分野 企業 難易度 中級者向け(専修課程学生向け)
出版社 ナカニシヤ出版 発行年月 2007年11月
値段 1900円+税 ISBN 9784779501470
ページ数 175ページ 判の大きさ B6判

ビジネス倫理、あるいは企業倫理に比べて「経済倫理」というタームは耳慣れない用語かもしれない。本書によれば経済倫理は企業倫理やビジネス倫理、あるいは職業倫理をその一部として含む広いものである。「・・・経済倫理は、経営や企業、職業だけではなく、市場や経済制度も扱う。それは、経済全般に関する倫理的な問題について考えるものである。(中略)経済倫理は、人間の善き生という観点から経済のあり方を考察し、それに基づいて経済におけるルールや義務を検討するものと言える」(「まえがき」より)

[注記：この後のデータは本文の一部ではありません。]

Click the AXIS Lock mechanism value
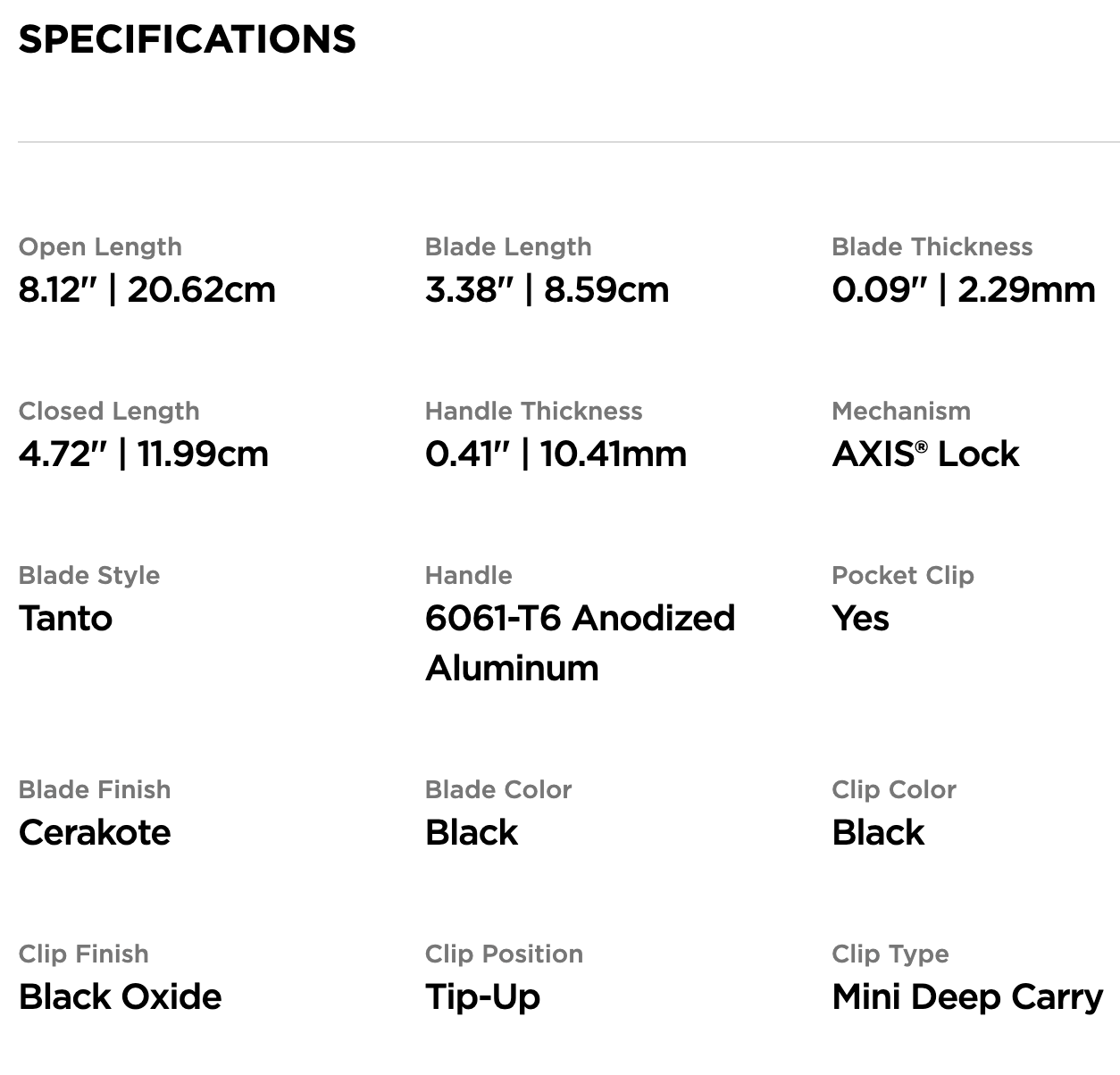The width and height of the screenshot is (1120, 1075). pos(925,454)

企業倫理やビジネス倫理を研究していくとわかることだが、企業構成員の倫理的な振る舞いを考えることは、必然的に経済社会一般のルールや義務について考えることにつながっていく。例えば従業員に対する企業の倫理的責任について考えるとき、われわれは必然的によく働くとはどういうことか、とか人間生活における労働の意義や意味とはなにかということを考えざるを得ない。なぜならば、企業が従業員に対し倫理的に対応するということは、従業員が抱いている労働の意義や意味を尊重し、従業員の価値ある労働を実現することを含んでいるからである。労働という行為は経済的行為の一類型であるから、この例から企業倫理と経済倫理は密接に関連していることがわかるであろう。

本書で取り上げられている経済倫理の対象は、労働、企業、消費、市場、制度、福祉の6つである。いずれのテーマについても、各テーマにおける倫理的問題が過不足なく平易に解説されており、経済倫理の初歩を理解するにはうってつけの入門書に仕上がっていると言える。なかでも興味深いのは消費の部分である。経済活動の中で、消費はもっともその哲学・倫理学的考察が遅れていた領域であるが、本書では過剰な消費活動の原因が、実は自律や個人のアイデンティティといった伝統的な規範概念にあるという主張が展開されているが、このような消費に対する哲学的考察はビジネス倫理のなかではほとんど省みられてこなかったといってよいだろう。企業倫理では消費者は重要なステイクホルダーとして扱われてはいるが、消費と言う経済活動が人間の生にとってどのような意義を持ち、かつ現在どのような状況になっているのかという視点から本格的に論じられたことはほぼないに等しい。この意味でこの消費に対する論考は、企業倫理における消費の問題に新たな視角を提示するものといえよう。

他のテーマに置いても同様に従来にない新たな論点が数多く提示されている。その意味で本書は、定型化・硬直化してきたビジネス倫理の思考枠組に新風を吹き込む力を秘めている貴重な書物であると言えよう。